Joy avvertì due braccia accoglienti accarezzare prima il tessuto della maglia che le copriva la schiena, poi i suoi capelli biondicci un po' appiccicosi. Fare la tac la faceva sempre sudare freddo.

«Sta' tranquilla...» mormorò dolcemente la madre.

Ecco. Proprio le parole sbagliate.

Lei alzò la testa, anche se le pesava fin troppo. La figura offuscata di Devonne le era di fronte, un sorriso solcato da rughe vicino alle sue labbra.

Mamma sorrideva molto. Era la cosa che sapeva fare meglio. Sorrideva quando era felice e quando era triste, e questo suo splendido modo di incurvare le labbra sottili le aveva procurato delle graziose rughette sui lati delle labbra. Erano bellissime, proprio come i suo sorriso, che faceva sentire Joy un po' meno fuori posto, ma ancora troppo sbagliata.

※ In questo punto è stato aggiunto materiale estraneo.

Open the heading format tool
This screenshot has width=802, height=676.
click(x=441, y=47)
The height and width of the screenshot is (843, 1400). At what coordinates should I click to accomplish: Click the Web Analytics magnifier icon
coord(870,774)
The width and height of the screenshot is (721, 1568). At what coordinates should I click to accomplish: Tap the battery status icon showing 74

«Sta' tranquilla» ripeté Joy con una stanca ironia. Distolse lo sguardo puntandolo sul suo cellulare, ancora fra le mani.

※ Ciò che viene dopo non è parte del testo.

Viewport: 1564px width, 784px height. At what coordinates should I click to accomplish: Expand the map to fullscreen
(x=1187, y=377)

Un nuovo messaggio da Calum. Una possibile risposta da dargli. E che poteva dirgli? Doveva mentirgli proprio come facevano gli altri con lei, inventando una scusa normale che non facesse tanta paura.

Puntò le sue iridi grigie su quelle della madre. «Devo stare tranquilla. È l'unica cosa che sai dirmi, come fanno gli altri, vero?» Fece una pausa breve, per riprendere fiato e sistemare gli intoppi tremolanti nella sua voce. «Nemmeno tu sei tranquilla e non fingere che non sia vero.»